Lange schon hatten wir in unserer Jugend die Idee gehegt, mal in der Hall zu übernachten. Und: Gestern war es soweit. 

Nach der regulären Kletterjugend machten wir uns ans Werk, erst mal gemeinsam für uns zu kochen.

Nach dem gemeinsamen Essen ging es dann zu einem gruppendynamischen Gemeinschaftsspiel, dass Stefan mitgebracht hatte: Eine Seilwand mit genau so vielen Löchern wie Teilnehmern. Alle mussten irgendwie auf die andere Seite der Wand kommen, durften die Seile nicht berühren und jedes Loch durfte nur einmal benutzt werden. Da galt es Strategien zu entwickeln, sich zu verrenken, zum Brett zu werden, zu wuchten, ... ein Heidenspaß!

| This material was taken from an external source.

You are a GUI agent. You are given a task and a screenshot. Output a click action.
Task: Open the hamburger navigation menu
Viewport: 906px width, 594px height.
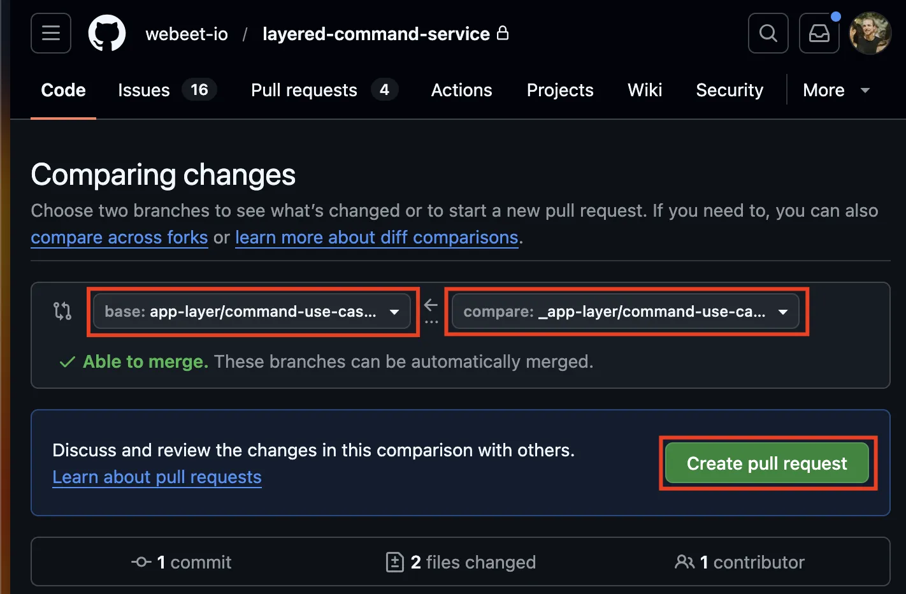coord(50,33)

Nach dieser Gemeinschaftsleistung kam dann der entspanntere Teil: Das Kino startete mit dem Film "Jäger des Augenblicks", ein Film mit Stefan Glowacz und Kurt Albert, dem Erfinder des Rotpunktkletterns und somit die Parallele zu unserem Klettercamp 2017 in der Fränkischen.

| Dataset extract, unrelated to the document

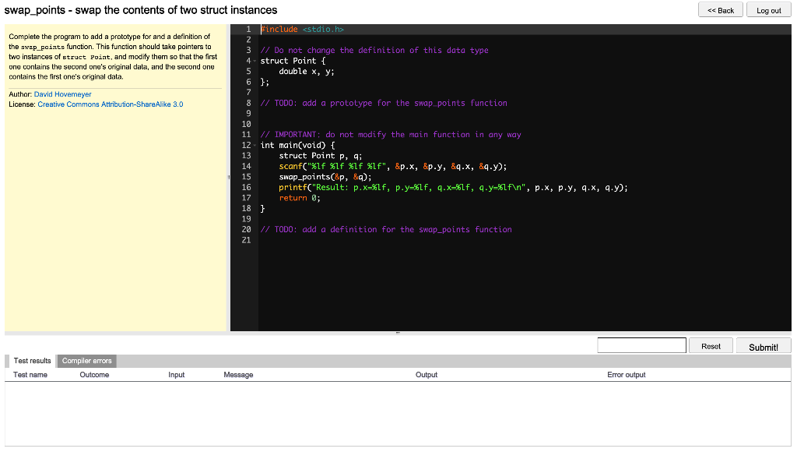Click the << Back button

720,9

Anschließen durften die Kleineren ins Bett auf der Bouldermatte, die Größeren kletterten noch bis in die Puppen oder Ratschten oder machten anderen Quatsch, eh es dann gegen 01:30 Uhr endlich ruhig wurde. Schnarch ...

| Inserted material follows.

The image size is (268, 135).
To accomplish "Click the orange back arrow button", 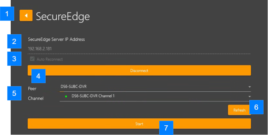I will [x=26, y=16].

Pünktlich um 06:30 Uhr weckte und dann die Gebäudereinigung Schuster mit munterem Staubsaugen ... erholsam ist anders :-)

Den Abschluß bildete ein gemeinsames Frühstück mit Backleckerlies, gesponsert von Bäckerei Kaiser - vielen Dank dafür, liebe Steffi und Chrissi!

Es war eine coole Aktion, die allen Beteiligten und auch anderen Gästen der Kletterhalle viel Spaß gemacht hat.